Cover by Steven Austin and Chris Blythe

THIS WEEK IN 2000AD

Judge Dredd: Simply Normal Part 5
Credits: Kenneth Niemand (script), Steven Austin (art), Chris Blythe (colours), Annie Parkhouse (letters)

Christopher Egan: Daisy has Pansy back in her loving arms. Poor Pansy has been weakened by the torturous procedures at the hands of the conversion therapists and Daisy has to help carry her out. They hit some interference escaping and Daisy lights them up with a double fist of automatic pistols…without even looking. The come face to face with the Judge Dredd and a helpful Simp-athizer guides them away as he distracts Dredd. They are greeted by all the other Simps who love them and they are welcomed back in open arms as they make their grand escape via hot air balloon a la the wizard of Oz. As they hold each other, kissing in the balloon, the sun sets behind them. Except that doesn’t happen at all and this story ends with one of the darkest closings I have ever seen in a “Judge Dredd” story. It really leans into the fact that we should not be a fan of Dredd and the kind of law and order to which he and the other Judges subscribe.

Fitting in with its previous imbalanced entries, ‘Simply Normal’ part 5 throws an incredibly bleak twist of fate at us. This ending, by all accounts, works completely on its own and as part of another story. I’m all for emotional whiplash from time to time, but the writing of this strip asks too much of its readers to at first take conversion therapy as a dark joke, while attempting to blend some sort of serious relationship drama into it. Then this final chapter really mashes up what should be funny, and what should give us the bleak Twilight Zone-esque ending.

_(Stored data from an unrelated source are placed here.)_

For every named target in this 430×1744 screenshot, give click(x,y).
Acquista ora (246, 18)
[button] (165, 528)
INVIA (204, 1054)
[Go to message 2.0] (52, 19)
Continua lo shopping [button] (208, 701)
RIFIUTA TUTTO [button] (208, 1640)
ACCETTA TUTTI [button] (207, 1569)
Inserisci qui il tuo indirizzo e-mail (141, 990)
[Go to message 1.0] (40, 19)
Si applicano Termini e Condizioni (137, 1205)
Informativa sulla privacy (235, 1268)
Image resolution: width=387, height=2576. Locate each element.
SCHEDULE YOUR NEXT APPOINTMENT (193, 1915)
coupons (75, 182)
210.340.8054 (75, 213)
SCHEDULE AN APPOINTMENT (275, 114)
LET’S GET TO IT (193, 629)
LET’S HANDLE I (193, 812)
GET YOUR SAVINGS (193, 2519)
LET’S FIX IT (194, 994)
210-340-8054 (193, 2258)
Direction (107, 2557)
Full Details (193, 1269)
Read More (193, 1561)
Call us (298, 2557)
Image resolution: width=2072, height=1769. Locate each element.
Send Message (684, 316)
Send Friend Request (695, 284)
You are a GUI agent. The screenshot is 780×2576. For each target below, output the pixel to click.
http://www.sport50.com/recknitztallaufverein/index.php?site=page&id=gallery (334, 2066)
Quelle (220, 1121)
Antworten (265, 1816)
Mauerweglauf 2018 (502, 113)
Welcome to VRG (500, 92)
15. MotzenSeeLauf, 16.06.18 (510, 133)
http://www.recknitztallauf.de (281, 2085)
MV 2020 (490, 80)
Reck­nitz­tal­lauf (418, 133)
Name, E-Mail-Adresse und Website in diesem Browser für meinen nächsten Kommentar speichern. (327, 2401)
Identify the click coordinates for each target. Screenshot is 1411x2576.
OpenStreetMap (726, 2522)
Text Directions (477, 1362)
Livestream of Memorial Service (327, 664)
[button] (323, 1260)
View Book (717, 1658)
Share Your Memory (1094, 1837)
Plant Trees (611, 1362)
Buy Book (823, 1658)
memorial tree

Throughout this strip the artwork has mostly been well-done and suiting the story at hand. Color work was competent, and got better as the plot expanded. That and the quality of the ending are really the only things I can praise. There aren’t too many other things worthy of discussion and I’m glad it’s over.

Visions Of Deadworld: The Good Samaritan
Credits: KEK-W (script), Dave Kendall (art), Simon Bowland (;etters)

Jacob Cordas: The apocalypse has come. It’s the end of days, or at least end of days as we know it.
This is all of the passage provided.